24/03/2026
J’ai passé des années à être « cet acteur au visage anguleux que presque personne ne se rappelle ».
J’étais le méchant de service dans les films de super-héros. Le compagnon sombre. Le personnage secondaire qui meurt à mi-parcours pour donner une motivation au héros.
Je vivais à Dublin, loin des fêtes d’Hollywood, élevant mes enfants dans le silence. Mon agent m’appelait pour me proposer des rôles dans des blockbusters qui m’auraient rendu riche et célèbre, mais je les refusais. « Ce n’est pas pour moi », disais-je.
Les gens pensaient que j’étais arrogant. La vérité, c’est que j’avais peur. Peur de me vendre, de devenir une caricature de moi-même. J’ai préféré l’ombre et l’intégrité à la lumière et au vide.

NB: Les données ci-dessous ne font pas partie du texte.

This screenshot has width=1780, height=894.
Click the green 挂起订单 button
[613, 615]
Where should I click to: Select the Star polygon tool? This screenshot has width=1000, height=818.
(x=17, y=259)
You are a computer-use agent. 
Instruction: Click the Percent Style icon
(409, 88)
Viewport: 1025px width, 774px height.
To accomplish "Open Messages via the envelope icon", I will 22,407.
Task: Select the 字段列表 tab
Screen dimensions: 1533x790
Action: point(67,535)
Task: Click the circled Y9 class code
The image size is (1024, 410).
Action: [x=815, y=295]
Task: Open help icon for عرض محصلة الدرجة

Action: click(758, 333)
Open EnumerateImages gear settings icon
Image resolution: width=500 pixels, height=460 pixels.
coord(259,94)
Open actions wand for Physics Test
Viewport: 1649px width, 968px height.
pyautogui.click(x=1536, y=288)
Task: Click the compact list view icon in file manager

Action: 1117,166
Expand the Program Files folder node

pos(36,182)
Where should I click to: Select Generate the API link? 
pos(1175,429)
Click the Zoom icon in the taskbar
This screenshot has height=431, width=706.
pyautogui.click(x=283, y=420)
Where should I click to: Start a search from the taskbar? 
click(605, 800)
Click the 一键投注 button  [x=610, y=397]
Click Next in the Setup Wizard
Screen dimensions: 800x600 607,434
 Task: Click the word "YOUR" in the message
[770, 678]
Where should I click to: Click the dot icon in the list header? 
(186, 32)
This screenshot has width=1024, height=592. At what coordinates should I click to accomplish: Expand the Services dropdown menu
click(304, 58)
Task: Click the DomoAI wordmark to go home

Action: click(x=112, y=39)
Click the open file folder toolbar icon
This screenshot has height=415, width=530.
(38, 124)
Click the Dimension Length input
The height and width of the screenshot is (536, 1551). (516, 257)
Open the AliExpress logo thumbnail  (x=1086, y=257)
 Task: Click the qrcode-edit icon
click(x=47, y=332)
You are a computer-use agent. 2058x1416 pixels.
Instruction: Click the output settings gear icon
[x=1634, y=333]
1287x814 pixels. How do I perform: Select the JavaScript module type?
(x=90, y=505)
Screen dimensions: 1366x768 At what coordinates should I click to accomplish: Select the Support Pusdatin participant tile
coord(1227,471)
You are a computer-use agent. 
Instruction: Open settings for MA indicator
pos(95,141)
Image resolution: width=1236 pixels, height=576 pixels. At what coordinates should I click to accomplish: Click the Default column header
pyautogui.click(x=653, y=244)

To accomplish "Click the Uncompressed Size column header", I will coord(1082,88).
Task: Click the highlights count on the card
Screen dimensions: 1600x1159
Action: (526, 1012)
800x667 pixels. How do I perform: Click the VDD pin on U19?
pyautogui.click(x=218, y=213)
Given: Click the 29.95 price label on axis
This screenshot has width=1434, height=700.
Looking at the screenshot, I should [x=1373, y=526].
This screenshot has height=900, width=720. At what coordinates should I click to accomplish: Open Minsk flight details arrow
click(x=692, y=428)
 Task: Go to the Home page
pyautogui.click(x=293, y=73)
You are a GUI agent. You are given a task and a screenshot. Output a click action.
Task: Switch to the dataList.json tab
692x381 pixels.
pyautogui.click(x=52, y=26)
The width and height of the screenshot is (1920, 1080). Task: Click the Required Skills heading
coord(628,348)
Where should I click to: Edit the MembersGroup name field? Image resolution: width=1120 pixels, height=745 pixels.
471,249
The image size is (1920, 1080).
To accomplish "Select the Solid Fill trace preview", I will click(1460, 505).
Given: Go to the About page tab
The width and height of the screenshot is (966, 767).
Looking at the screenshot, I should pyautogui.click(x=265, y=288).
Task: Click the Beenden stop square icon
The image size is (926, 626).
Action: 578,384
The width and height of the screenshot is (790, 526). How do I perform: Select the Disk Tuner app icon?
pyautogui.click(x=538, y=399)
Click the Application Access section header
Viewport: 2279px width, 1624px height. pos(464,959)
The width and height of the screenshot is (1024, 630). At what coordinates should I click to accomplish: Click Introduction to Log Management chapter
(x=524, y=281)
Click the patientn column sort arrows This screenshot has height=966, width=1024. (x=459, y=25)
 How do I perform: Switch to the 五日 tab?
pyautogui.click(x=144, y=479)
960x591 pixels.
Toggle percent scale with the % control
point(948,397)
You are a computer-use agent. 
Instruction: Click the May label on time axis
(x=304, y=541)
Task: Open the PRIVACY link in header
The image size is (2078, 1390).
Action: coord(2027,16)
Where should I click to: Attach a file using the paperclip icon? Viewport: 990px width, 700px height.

De nombreuses nuits, je me suis demandé si je n’avais pas commis l’erreur de ma vie en disant si souvent « non ». J’ai vu des collègues atteindre les étoiles pendant que je restais ancré sur Terre.
Mais l’univers a une étrange façon de récompenser la patience.
Aujourd’hui, un Oscar repose sur l’étagère de ma maison en Irlande, non pas pour un film explosif, mais pour avoir incarné l’esprit tourmenté d’un homme qui a changé l’histoire.
Parfois, le chemin le plus long n’est pas une perte de temps. C’est la seule façon d’atteindre la bonne destination sans se perdre soi-même en chemin.
Le véritable succès, ce n’est pas que tout le monde connaisse ton nom, c’est de pouvoir te regarder dans le miroir et respecter la personne que tu vois.